Scan the material below for the string "will". Report every line that has it.
|---|
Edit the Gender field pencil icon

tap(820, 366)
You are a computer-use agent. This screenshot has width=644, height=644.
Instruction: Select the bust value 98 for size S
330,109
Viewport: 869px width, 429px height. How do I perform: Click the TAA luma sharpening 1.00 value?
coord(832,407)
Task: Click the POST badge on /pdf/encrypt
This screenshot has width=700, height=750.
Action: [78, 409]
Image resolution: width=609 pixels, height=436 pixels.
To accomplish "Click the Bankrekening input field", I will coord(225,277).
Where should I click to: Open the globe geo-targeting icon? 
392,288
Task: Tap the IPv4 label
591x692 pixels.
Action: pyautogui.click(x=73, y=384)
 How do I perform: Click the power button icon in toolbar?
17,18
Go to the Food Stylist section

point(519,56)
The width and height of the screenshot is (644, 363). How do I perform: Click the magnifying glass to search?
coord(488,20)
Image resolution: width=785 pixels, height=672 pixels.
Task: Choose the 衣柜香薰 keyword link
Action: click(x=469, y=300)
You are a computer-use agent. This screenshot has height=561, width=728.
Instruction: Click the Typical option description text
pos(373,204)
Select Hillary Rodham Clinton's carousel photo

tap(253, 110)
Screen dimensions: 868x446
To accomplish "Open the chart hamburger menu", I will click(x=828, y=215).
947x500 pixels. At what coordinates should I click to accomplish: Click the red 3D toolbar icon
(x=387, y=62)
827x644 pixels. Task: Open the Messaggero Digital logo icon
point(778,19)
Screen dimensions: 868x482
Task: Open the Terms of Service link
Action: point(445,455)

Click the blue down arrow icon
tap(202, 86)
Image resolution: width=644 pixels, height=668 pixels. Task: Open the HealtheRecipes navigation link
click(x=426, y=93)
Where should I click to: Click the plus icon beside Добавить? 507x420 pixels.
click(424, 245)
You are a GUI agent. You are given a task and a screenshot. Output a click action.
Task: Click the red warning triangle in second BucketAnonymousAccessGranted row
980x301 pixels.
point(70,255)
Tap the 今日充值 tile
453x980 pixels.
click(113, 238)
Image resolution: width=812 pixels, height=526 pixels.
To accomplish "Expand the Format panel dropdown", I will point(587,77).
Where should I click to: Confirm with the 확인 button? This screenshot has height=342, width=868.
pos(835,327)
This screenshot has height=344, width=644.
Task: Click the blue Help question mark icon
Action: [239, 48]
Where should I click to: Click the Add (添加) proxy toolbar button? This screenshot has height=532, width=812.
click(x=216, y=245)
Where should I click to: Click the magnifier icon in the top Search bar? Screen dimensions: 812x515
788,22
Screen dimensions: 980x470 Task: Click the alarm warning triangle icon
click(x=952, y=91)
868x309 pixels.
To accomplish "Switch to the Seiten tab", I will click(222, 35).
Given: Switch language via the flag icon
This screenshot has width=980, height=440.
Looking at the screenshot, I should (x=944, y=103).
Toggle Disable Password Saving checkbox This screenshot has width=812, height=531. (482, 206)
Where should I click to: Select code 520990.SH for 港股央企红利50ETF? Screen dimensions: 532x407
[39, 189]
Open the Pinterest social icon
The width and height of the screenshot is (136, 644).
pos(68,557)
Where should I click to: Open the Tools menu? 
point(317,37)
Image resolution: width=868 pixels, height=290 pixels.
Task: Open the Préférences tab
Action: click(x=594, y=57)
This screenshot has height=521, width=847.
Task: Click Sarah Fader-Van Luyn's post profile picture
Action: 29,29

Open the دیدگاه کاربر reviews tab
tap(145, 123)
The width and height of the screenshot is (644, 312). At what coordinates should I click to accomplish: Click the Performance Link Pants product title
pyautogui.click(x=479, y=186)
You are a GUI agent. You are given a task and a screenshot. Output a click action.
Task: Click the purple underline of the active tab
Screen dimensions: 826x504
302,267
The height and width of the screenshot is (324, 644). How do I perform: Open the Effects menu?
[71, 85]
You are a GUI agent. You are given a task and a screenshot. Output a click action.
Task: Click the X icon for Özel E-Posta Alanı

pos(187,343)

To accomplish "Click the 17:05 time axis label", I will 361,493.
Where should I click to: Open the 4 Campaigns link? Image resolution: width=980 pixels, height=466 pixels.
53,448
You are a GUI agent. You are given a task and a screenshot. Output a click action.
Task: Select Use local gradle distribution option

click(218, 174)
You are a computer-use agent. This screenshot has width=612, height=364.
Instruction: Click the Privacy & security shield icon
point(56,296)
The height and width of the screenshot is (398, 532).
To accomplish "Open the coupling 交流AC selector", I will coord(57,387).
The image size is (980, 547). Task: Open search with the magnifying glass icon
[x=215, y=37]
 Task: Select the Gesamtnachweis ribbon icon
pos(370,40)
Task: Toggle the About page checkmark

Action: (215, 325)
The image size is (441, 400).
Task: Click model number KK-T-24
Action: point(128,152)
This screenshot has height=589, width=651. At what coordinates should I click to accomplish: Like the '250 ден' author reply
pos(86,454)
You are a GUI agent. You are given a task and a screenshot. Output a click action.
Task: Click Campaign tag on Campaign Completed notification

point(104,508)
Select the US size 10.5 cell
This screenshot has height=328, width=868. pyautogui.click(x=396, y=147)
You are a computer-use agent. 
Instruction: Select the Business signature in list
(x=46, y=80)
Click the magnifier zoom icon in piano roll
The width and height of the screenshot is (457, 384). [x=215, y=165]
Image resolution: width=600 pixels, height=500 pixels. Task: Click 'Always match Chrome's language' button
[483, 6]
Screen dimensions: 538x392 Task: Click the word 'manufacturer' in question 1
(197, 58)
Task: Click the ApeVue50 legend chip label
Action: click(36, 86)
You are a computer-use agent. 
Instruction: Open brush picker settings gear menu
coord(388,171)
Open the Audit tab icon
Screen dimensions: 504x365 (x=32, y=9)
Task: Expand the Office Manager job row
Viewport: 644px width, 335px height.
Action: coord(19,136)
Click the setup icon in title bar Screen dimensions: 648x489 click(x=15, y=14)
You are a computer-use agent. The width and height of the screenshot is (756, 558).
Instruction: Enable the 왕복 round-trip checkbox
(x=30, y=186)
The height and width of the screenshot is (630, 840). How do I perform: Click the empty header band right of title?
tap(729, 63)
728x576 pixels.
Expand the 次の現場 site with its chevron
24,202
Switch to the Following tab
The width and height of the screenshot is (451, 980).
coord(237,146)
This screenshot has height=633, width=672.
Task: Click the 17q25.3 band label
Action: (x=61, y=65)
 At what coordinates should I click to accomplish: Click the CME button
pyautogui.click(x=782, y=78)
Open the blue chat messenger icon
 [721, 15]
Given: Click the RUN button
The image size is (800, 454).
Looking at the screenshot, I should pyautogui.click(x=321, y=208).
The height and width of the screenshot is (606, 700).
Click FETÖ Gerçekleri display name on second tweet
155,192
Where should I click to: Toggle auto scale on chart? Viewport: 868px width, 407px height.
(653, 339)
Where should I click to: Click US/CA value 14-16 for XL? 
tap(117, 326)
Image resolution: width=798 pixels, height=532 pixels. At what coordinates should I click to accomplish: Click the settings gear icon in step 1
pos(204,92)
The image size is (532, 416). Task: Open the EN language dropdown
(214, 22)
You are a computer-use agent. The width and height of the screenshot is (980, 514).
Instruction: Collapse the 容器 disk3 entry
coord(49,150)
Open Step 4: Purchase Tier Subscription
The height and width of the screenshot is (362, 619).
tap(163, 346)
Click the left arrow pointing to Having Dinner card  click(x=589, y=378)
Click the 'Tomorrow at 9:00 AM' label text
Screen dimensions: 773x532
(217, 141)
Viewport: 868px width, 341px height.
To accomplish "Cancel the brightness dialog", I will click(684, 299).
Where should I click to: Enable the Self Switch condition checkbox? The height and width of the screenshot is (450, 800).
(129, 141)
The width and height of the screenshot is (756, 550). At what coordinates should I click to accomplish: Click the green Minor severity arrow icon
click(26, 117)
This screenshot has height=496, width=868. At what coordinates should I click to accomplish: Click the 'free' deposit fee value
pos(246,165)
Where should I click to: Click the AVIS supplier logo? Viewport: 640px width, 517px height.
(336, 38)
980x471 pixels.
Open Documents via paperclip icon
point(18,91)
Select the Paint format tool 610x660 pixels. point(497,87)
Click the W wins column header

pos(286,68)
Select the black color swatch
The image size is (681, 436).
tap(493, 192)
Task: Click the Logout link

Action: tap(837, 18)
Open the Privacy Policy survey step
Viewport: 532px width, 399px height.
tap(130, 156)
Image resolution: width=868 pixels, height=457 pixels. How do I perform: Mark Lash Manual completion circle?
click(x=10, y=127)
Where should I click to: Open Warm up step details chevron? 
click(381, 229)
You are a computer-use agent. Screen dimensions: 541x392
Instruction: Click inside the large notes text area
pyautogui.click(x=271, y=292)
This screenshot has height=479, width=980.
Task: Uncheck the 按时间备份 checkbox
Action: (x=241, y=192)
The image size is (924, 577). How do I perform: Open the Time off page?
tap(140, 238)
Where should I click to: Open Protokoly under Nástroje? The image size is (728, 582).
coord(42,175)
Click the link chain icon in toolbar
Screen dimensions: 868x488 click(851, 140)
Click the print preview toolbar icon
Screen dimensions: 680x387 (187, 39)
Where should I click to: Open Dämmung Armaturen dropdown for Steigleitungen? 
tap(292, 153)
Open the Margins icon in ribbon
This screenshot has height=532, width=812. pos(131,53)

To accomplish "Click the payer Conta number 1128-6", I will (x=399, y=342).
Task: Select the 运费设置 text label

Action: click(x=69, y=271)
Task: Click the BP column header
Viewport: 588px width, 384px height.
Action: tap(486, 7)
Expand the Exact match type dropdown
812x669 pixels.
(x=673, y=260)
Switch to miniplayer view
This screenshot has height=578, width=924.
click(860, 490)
|---|
■ RESULT FOR THIS TASK:
To accomplish "Click the Bankrekening input field", I will coord(225,277).
To accomplish "Open the chart hamburger menu", I will click(x=828, y=215).
To accomplish "Expand the Format panel dropdown", I will point(587,77).
To accomplish "Switch to the Seiten tab", I will click(222, 35).
To accomplish "Click the 17:05 time axis label", I will 361,493.
To accomplish "Open the coupling 交流AC selector", I will coord(57,387).
To accomplish "Cancel the brightness dialog", I will click(684, 299).
To accomplish "Click the payer Conta number 1128-6", I will (x=399, y=342).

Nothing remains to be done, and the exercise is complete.